Power Plant ML Pipeline
Period: 04/2022
Project Name: Power Plant ML Pipeline
Machine Learning Python Spark SQL PySpark
What's the Project For?
- Assignment for the course 'Cloud Computing and Big Data Systems' for the degrees in HKUST.
Business Problem:
The challenge for a power grid operator is how to handle a short fall in available resources versus actual demand. One solution to it is to turn on small Peaker or Peaking Power Plants which is of high cost per kilowatt hour, and another is to buy expensive power from another grid.

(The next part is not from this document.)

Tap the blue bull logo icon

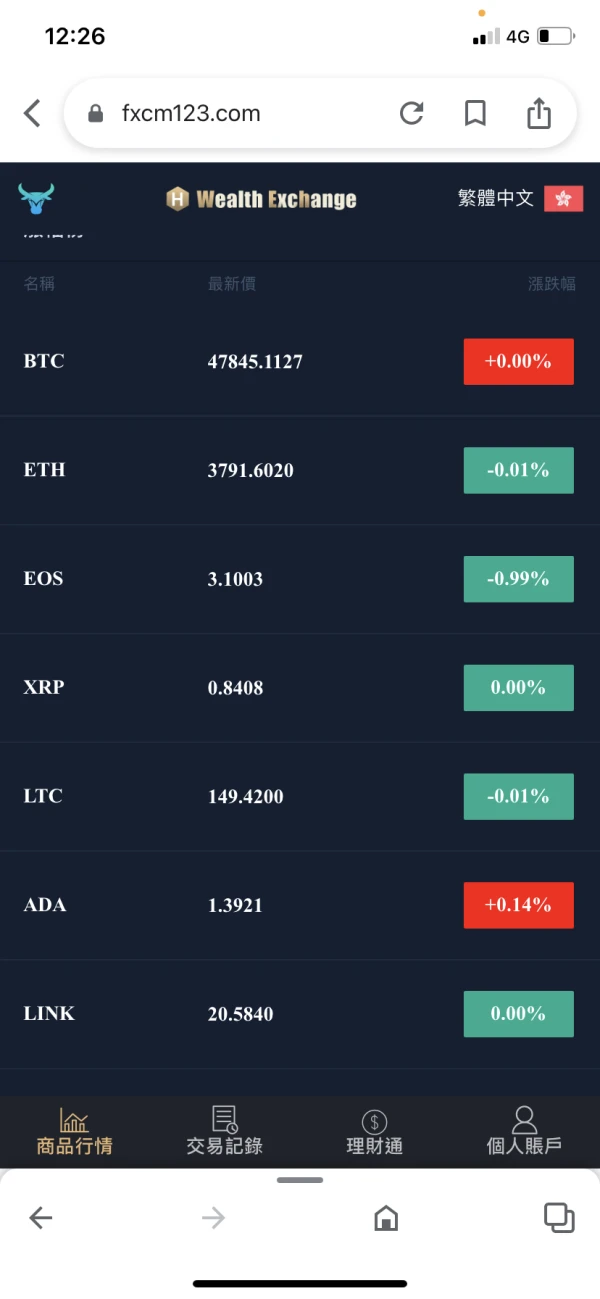pos(37,198)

In order to make better economic trade-offs about the number of peaker plants to turn on or whether to buy from another grid, the grid operator would like to know an estimation of the power output of a peaker power plant (while this would depends on the environmental conditions).
Task (Supervised Regression Problem):
Predict power output given a set of environmental readings from various sensors (i.e., Atmospheric Temperature in C, Exhaust Vacuum Speed, Atmospheric Pressure, and Relative Humidity) in a natural gas-fired power generation plant.

Dataset
- 9568 data points collected over 6 years
- 4 environmental attributes: AT, V, AP, RH
- UCI Machine Learning Repository Combined Cycle Power Plant Data Set
- Label/Target: PE (numeric)
Project Pipeline
1. Extract-Transform-Load (ETL) the data
2. Explorative Data Analysis
- Using Spark SqL and visualization in Databricks to draw the scatter plot for different features with the label

3. Data Preparation
- Build ML pipeline to convert the predictor features from DataFrame columns to Feature Vectors
- Split into training and test dataset
4. Model Training & Tuning
- Building pipeline: 1) convert to feature vector 2) linear regression OR decision tree regression OR random forest tree
- Create a CrossValidator to perform k-fold validation on different hyperparameters values
5. Model Evaluation
- Computing the Coefficient of Determination (R^2) and Root Mean Square Error (RMSE)
Project Result
The best model in this assignment was the Random Forest Tree Model using an ensemble of 25 trees with a depth of 8.
Most Challenging Part of the Project?
The most challenging part in this assignment was to understand the key concepts since some of the terms used in the assignment was not taught during class, and some of them were not appeared in machine learning in a non-cloud environment.
For example, I have to read through the documentation to understand the concept of Transformer, which is an algorithm that transform a DataFrame into another DataFrame (i.e. a ML model), or an Estimator, which is an algorithm that can be fit on a DataFrame to produce a Transformer (i.e., learning algorithm that trains on DataFrame to produces a model).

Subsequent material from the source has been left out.